[Screenshot grounding data]
═══
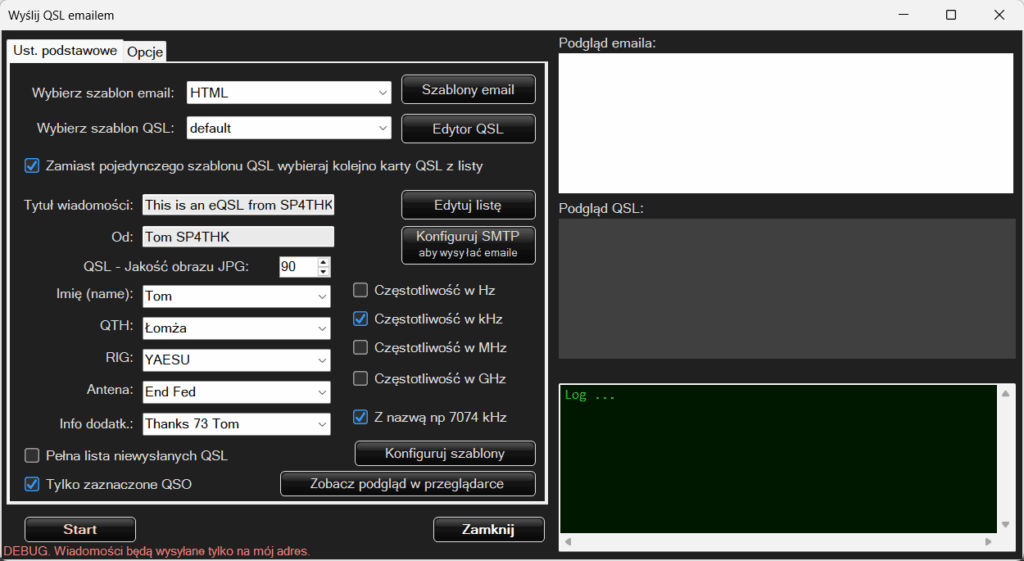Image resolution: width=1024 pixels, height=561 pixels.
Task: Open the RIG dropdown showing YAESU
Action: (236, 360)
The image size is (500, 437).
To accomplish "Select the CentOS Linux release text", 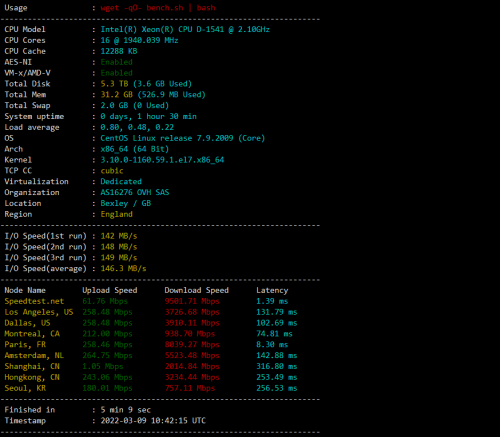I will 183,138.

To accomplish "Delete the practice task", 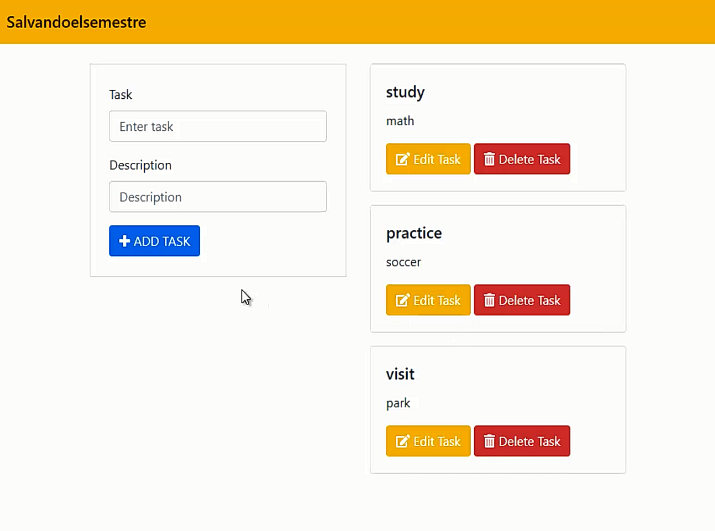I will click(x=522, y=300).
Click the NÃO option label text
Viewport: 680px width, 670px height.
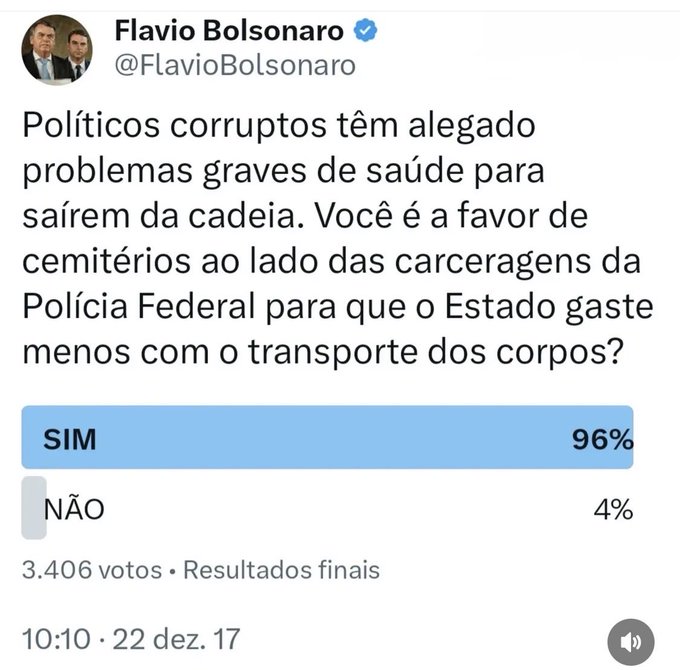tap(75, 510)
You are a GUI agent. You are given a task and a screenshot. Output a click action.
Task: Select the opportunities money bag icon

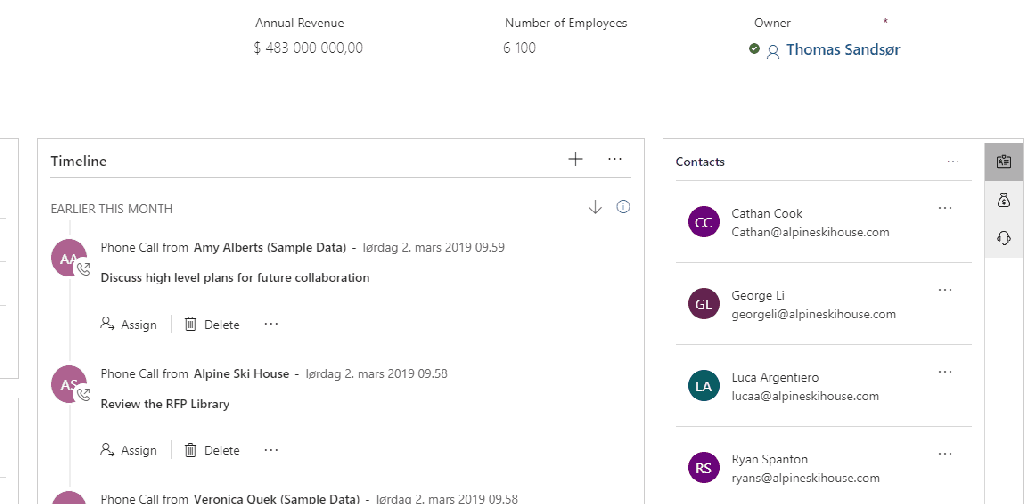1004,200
═══
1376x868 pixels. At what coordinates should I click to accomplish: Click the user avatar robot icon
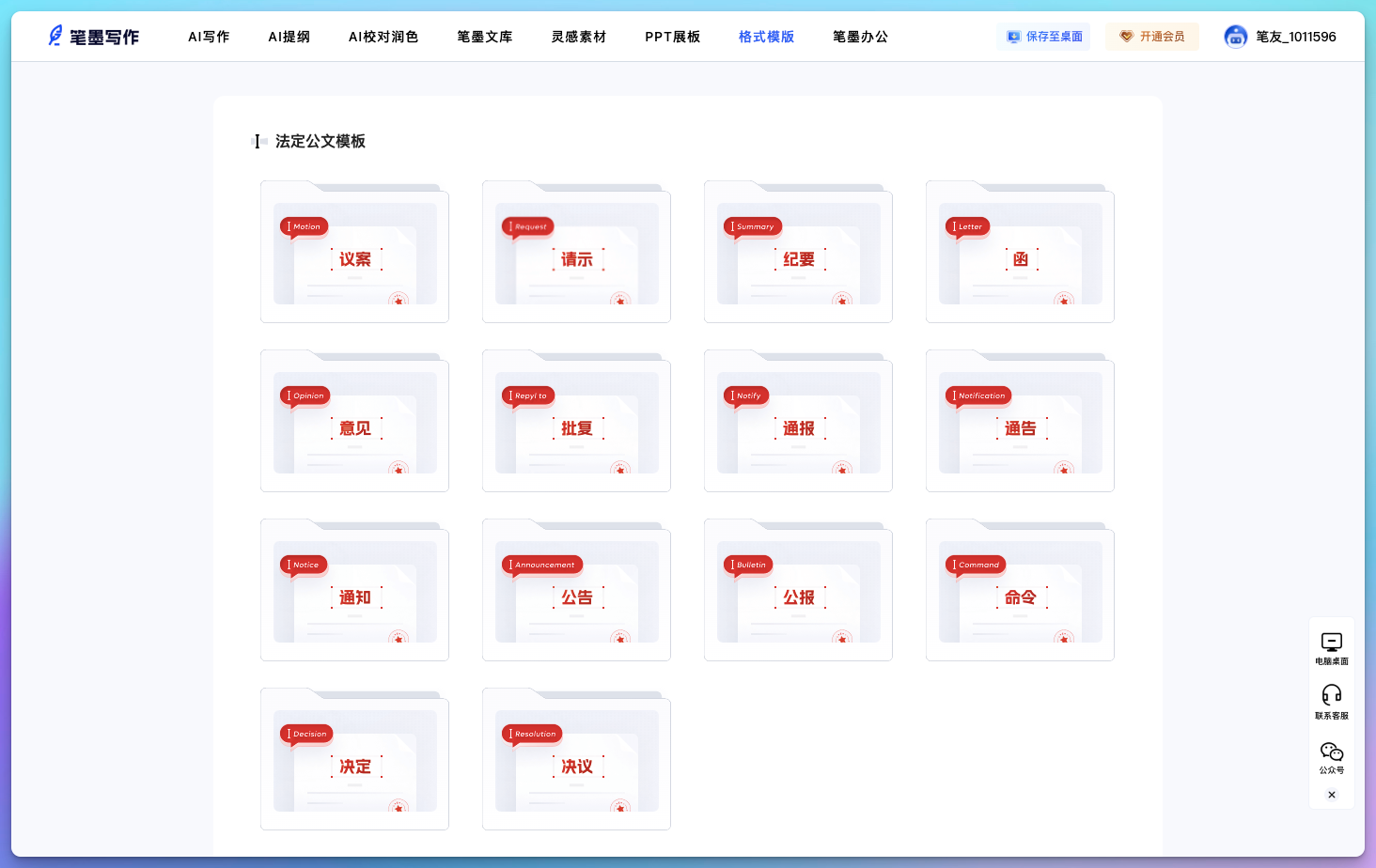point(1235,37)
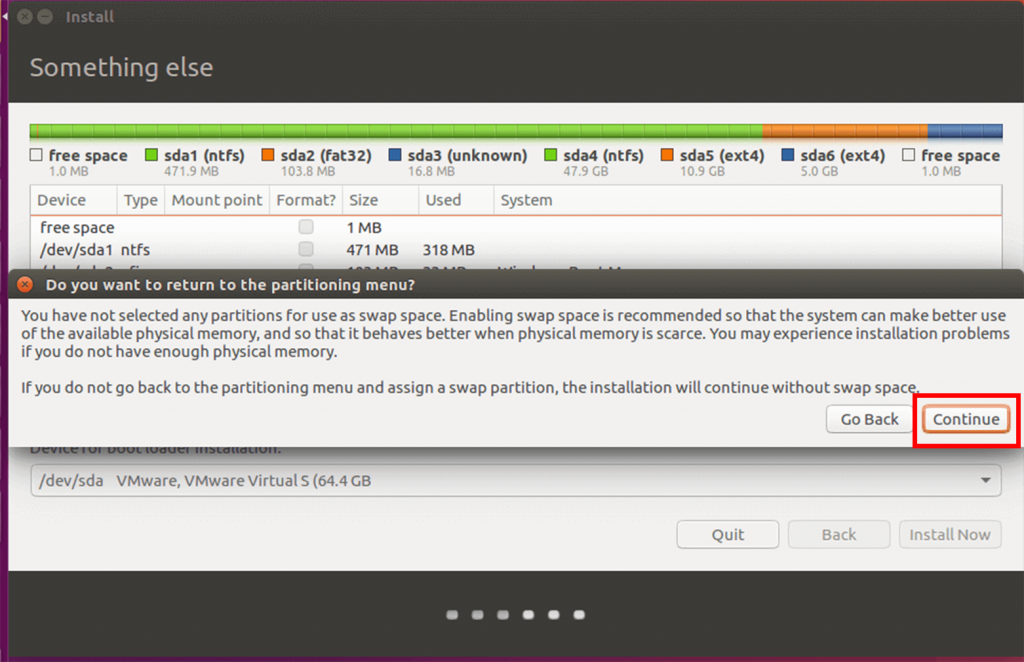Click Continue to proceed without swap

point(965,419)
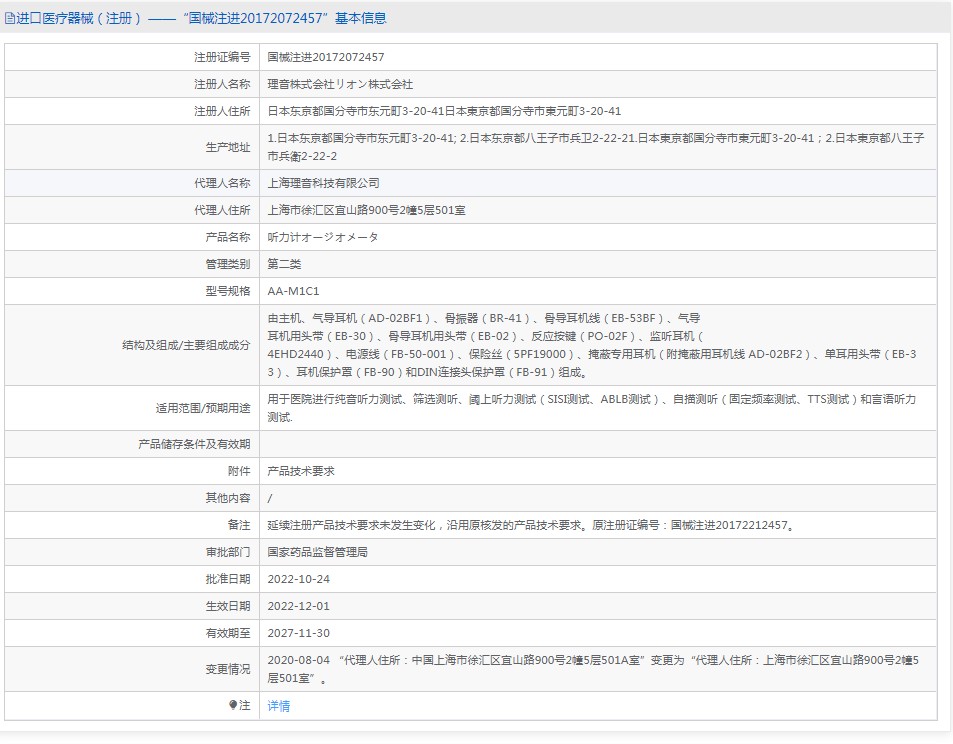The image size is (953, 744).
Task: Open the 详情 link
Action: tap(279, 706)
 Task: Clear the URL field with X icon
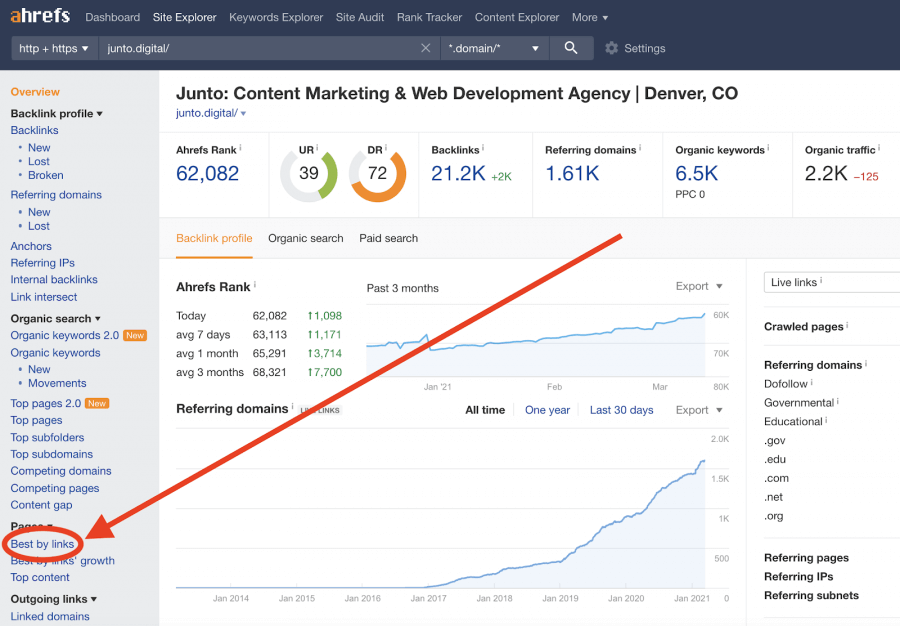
═══
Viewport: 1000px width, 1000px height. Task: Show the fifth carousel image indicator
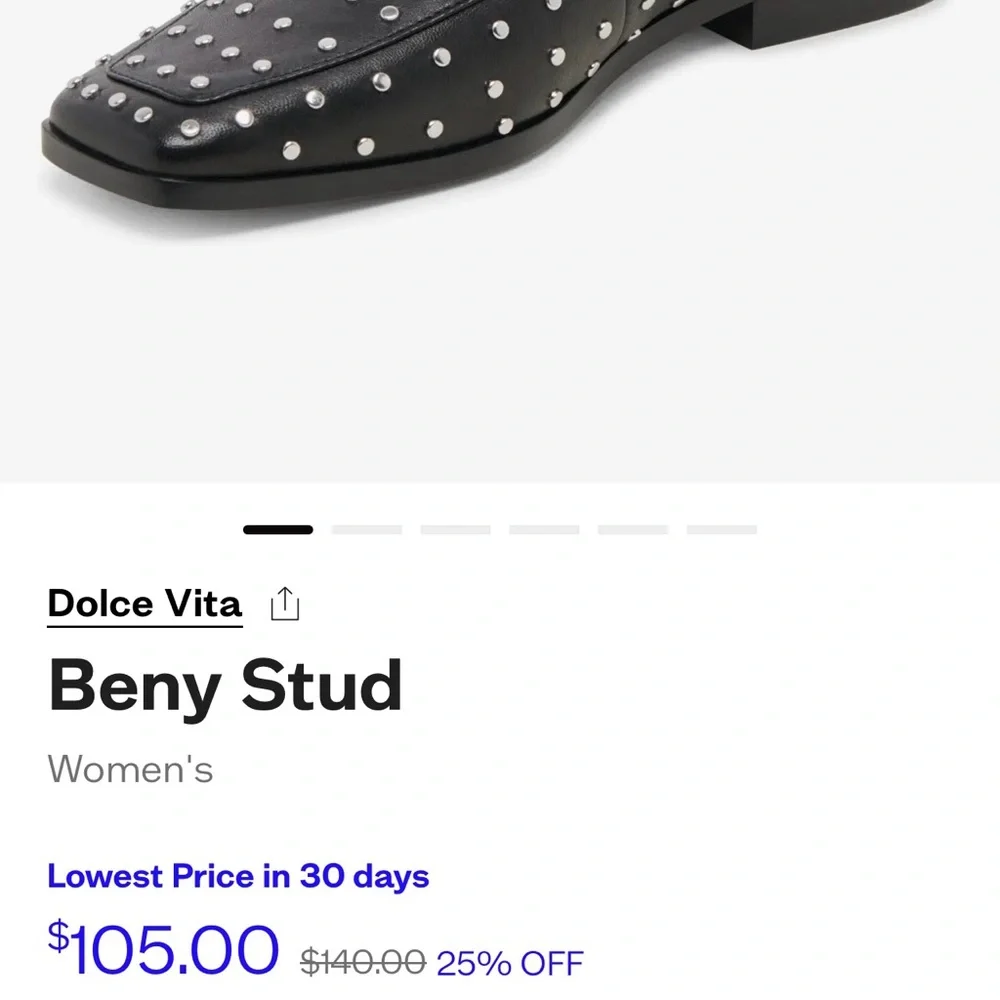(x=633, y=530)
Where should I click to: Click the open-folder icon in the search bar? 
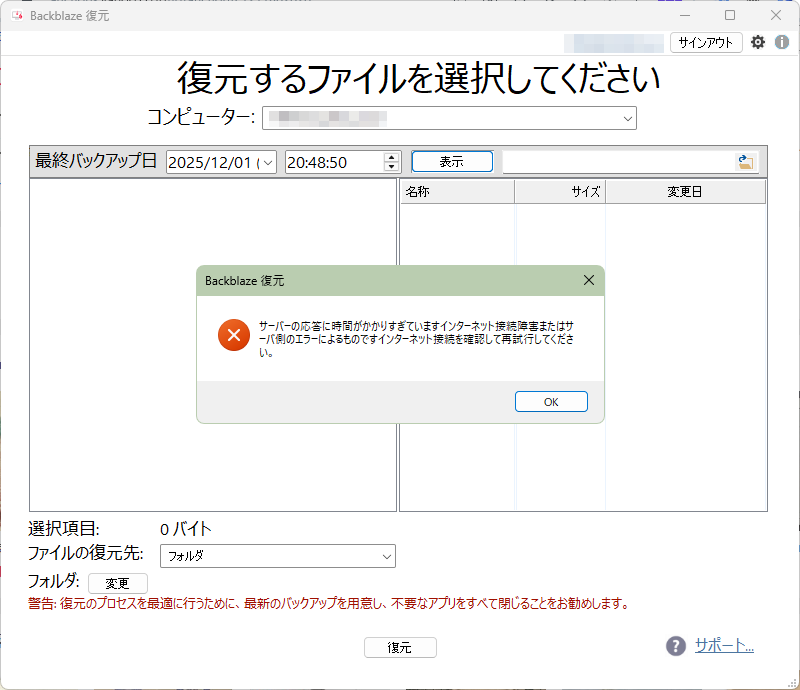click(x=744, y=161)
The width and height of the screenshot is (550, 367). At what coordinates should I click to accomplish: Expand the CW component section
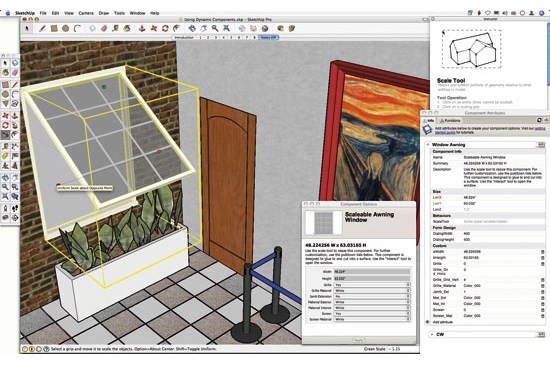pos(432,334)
═══
Find the line with "1376x868 pixels. At" and the line with "Task: Clear the URL field with X icon" in the records above. Copy both and all lines between them exactly, without pictures.

1376x868 pixels. At what coordinates should I click to accomplish: Click the user avatar robot icon
point(1235,37)
Click Continue to proceed without swap

point(965,419)
The image size is (953, 744).
Task: Open the 详情 link
Action: tap(279, 706)
 Task: Clear the URL field with X icon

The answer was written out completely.